Pourtant, il y a aussi des auteurs spirituels de grande valeur, comme Jean-Nicolas Grou, Pierre de Clorivière, tous deux jésuites, l'oratorien anglais Frédéric William Faber. Et il y a des apologies « romantiques » de la foi chrétienne, comme Le génie du christianisme de Chateaubriand et les ouvrages du premier Lamennais, de Joseph de Maistre, de Philippe Gerbet, etc. En ce siècle, il semble que les chrétiens lisent beaucoup, depuis la Bible (dont les formats se réduisent) et les livres de messe, jusqu'aux ouvrages spirituels solides, en passant par les innombrables brochures et collections populaires qui répandent les ttois dévotions majeures de cette époque : l'Eucharistie, le Coeur de Jésus et Marie Mère de Jésus.
Un mot encore sur la lecture spirituelle des milieux « simples ». Le paysan et l'ouvrier ne lisent guère que des brochures faciles, bon marché et directement orientées vers la nourriture de la vie chrétienne. Cette littérature ne manque pas. La Société catholique des bons livres, la Bibliothèque catholique, la Nouvelle Bibliothèque catholique, la Petite Bibliothèque des familles chrétiennes, la Petite Bibliothèque du chrétien, etc., diffusent mois après mois.
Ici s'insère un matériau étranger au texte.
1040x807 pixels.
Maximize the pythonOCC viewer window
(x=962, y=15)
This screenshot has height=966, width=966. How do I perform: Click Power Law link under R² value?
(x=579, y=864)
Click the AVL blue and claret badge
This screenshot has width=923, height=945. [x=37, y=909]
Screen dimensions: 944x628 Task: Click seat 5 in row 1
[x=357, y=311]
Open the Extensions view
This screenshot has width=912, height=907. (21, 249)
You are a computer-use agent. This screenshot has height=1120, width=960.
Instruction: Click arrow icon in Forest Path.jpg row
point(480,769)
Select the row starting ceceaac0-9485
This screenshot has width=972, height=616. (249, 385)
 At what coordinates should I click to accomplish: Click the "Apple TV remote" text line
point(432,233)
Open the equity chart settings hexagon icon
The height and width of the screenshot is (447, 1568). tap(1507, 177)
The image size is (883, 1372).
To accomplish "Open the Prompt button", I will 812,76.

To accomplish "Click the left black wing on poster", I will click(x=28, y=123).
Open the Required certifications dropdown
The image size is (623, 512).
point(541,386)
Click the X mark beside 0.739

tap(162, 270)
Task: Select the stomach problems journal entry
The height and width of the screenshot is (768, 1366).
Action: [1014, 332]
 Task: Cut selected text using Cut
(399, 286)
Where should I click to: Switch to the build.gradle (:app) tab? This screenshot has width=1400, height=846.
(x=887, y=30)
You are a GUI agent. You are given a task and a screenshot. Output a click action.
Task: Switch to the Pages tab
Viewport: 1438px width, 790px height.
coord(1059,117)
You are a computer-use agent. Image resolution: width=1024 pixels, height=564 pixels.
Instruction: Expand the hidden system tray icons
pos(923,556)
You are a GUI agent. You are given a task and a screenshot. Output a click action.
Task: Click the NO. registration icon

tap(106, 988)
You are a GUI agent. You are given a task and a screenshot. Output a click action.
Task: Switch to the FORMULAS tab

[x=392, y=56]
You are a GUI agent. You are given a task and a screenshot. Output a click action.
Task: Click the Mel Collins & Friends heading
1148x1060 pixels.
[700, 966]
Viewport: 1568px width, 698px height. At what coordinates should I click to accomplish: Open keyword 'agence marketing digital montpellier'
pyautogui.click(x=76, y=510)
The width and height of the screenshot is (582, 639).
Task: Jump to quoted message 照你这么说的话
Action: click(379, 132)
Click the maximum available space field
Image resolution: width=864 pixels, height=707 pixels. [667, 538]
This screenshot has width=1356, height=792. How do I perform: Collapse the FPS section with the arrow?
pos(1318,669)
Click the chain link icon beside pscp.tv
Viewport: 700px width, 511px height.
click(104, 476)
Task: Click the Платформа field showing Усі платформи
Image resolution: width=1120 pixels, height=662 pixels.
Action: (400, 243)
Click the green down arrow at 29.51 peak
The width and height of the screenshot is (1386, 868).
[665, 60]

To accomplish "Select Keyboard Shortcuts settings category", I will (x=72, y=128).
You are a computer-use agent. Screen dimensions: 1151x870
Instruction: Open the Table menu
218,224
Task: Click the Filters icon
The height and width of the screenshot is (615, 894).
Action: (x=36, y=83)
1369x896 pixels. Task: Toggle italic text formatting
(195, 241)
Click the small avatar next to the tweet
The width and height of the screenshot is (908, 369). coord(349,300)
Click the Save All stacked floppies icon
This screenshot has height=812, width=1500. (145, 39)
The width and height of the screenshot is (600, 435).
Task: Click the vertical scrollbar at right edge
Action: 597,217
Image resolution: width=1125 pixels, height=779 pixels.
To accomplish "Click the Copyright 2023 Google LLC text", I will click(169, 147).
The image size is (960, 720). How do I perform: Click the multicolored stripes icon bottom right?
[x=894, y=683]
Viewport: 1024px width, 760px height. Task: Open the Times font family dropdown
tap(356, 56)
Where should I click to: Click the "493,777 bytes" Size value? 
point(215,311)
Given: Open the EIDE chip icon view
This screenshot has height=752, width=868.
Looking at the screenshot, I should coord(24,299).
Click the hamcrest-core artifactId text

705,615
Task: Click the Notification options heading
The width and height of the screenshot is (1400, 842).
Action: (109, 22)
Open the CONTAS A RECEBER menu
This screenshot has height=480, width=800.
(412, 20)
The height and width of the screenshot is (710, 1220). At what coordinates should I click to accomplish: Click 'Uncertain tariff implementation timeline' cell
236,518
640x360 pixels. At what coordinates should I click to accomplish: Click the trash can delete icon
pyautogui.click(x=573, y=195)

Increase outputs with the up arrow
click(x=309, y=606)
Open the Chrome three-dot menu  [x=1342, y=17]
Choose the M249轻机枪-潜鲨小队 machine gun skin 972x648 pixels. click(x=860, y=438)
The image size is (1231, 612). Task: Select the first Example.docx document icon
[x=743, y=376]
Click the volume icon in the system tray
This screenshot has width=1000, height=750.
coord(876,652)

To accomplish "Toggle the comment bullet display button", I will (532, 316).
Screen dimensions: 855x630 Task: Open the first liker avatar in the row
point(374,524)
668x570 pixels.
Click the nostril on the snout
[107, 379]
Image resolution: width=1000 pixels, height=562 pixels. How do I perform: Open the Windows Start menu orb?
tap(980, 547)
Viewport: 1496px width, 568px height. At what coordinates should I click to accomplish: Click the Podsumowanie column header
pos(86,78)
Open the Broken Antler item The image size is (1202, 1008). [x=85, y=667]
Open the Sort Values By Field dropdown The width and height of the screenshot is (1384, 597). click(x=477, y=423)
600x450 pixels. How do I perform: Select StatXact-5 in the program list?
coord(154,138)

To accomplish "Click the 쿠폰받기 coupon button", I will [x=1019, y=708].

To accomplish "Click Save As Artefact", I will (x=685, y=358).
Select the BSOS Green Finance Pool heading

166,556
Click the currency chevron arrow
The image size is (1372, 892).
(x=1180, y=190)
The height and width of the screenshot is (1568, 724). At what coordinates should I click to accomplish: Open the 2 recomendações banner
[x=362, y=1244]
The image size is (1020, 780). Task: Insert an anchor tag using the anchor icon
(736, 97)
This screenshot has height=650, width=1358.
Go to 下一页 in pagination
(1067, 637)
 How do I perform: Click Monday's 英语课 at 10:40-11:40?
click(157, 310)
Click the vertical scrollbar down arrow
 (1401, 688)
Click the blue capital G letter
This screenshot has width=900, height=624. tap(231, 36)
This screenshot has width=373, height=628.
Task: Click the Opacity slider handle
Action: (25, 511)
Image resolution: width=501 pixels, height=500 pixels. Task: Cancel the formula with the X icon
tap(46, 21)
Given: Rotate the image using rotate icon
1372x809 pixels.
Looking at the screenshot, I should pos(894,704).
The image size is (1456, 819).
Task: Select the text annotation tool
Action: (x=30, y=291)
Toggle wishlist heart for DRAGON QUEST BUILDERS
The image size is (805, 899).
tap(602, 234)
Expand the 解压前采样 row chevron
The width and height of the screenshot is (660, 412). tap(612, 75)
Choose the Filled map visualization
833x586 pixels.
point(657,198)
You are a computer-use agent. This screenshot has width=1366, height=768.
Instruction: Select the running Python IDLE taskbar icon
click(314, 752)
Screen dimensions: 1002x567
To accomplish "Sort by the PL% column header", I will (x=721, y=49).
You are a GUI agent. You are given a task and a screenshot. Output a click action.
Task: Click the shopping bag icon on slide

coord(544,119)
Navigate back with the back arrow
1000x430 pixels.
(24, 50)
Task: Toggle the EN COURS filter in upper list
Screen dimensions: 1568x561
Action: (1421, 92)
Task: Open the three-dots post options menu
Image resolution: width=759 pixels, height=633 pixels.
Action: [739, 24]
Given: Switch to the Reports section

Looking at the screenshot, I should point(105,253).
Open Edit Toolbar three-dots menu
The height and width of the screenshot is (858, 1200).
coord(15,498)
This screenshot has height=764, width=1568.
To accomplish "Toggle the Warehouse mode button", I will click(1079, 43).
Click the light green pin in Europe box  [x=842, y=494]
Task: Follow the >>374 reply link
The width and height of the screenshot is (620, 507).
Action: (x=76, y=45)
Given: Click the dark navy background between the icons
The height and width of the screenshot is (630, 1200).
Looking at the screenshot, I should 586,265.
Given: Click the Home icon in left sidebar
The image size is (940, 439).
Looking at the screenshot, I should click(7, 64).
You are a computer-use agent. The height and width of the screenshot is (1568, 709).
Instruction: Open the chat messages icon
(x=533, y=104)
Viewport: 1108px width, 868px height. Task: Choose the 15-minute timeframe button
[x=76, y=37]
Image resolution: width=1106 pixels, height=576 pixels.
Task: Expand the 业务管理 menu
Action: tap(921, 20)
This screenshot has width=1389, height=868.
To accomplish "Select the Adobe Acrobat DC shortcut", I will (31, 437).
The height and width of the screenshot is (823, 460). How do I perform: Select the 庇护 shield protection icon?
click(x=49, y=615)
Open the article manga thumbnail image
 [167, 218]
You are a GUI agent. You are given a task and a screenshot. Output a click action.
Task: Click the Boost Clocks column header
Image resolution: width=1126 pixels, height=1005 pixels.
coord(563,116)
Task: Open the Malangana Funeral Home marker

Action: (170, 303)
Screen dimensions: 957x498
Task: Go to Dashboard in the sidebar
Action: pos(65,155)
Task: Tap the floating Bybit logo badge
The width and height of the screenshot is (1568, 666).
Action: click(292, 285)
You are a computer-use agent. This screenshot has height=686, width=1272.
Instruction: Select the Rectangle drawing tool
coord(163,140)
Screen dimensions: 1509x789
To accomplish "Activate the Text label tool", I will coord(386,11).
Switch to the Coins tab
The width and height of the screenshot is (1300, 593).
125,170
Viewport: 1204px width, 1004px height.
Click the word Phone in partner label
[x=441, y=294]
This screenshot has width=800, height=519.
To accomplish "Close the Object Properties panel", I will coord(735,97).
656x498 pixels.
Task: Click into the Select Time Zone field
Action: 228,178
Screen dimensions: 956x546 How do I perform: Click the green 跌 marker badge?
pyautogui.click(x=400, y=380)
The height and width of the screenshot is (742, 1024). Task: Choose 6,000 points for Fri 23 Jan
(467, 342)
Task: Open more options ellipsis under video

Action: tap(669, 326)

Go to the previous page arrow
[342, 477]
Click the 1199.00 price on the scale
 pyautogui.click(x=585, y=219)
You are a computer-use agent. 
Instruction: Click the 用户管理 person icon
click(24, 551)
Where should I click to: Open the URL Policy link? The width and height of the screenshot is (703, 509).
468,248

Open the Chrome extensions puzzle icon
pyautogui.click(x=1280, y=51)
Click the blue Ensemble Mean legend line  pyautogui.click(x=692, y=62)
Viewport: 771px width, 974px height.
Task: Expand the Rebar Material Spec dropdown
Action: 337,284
Retenons surtout les Paillettes d'or du chanoine Adrien Sylvain (1826-1914), dont le tirage annuel atteint 500 000 exemplaires : elles offrent un argument accrochant l'esprit, l'imagination ou le coeur, proposent une réflexion, un souvenir, une scène, une image qui encourage, qui « fait du bien ».

Que dire de la lecture spirituelle au xx* siècle ? En nous limitant au plus important, disons que se produisit, probablement autour de la seconde guerre mondiale, comme un recentrage sur l'Ecriture sainte. Dans les trois siècles précédents, la lecture spirituelle s'était donné comme fin de préparer le lecteur à l'oraison ; à la rigueur, elle pouvait, à elle seule, passer pour une sorte de prière ; en tout cas, elle était un exercice de piété. Désormais, elle devient de plus en plus orientée vers la connaissance de l'Ecriture, source de la vie chrétienne — connaissance non pas spéculative, ni technique, ni curieuse, ni même théologique, mais sapientielle, en vue de nourrir la « vie dans l'Esprit » du Christ. Telle est la fin de la lecture spirituelle. Cette orientation explique probablement qu'aujourd'hui on puisse aussi trouver matière à lecture spirituelle dans les grands littérateurs et poètes, pourvu qu'on y réagisse aux traces qu'y a laissées l'Esprit.